How can I shine on aways?
Remember… an away rotation is simply a month-long interview. Do all the things aforementioned in this guide. Try to find a case-report to work on for every away rotation (this will allow you to build a closer relationship with faculty/residents). Make sure that as soon as you get scheduled for the away, you email the program director and chairperson and schedule in-person meetings with them. Make sure to form good relationships with the residents. Be kind to everyone you meet (things you should do at a baseline as well). Try your best not to treat other medical students as competition (even though in many cases, they are). This goes back to the MINDSET we talked about. You have to BELIEVE that what is for you, is for you, and no one can take your spot.

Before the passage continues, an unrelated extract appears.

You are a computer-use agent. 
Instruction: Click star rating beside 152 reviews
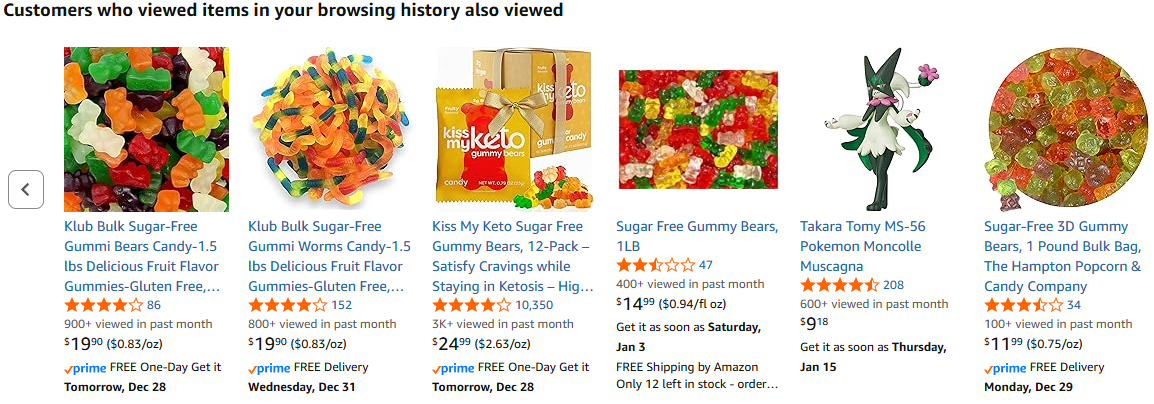tap(287, 305)
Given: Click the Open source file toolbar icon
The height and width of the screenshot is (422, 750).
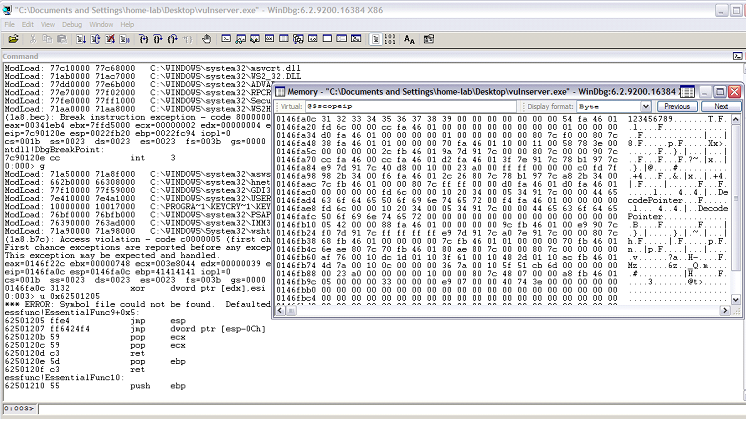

*Pro Tip* Try to activate the version of yourself that emerges when you are with close friends that you are comfortable with. We all have a more comfortable side, which tends to be more fun, nice, and laid back. Try your best to show the program this side of you early, and sustained throughout the rotation.

How early can I ask for letters of recommendation on away rotations?
The earlier the better! It honestly depends on the structure of your rotation. If you will be working with an attending for only a week, it may be worth it to ask after the week is over in a formal feedback session. If you will have the same attending for two or more weeks, you can work for a week and then ask for feedback and ask (as I said above) “If I were to make all of the improvements you suggested, would you be willing to write a strong letter of recommendation for me?” If you are doing away rotations after the ERAS deadline, you cannot get any additional letters at that point. Instead, you should have faculty members that truly love you to make a phone call for you.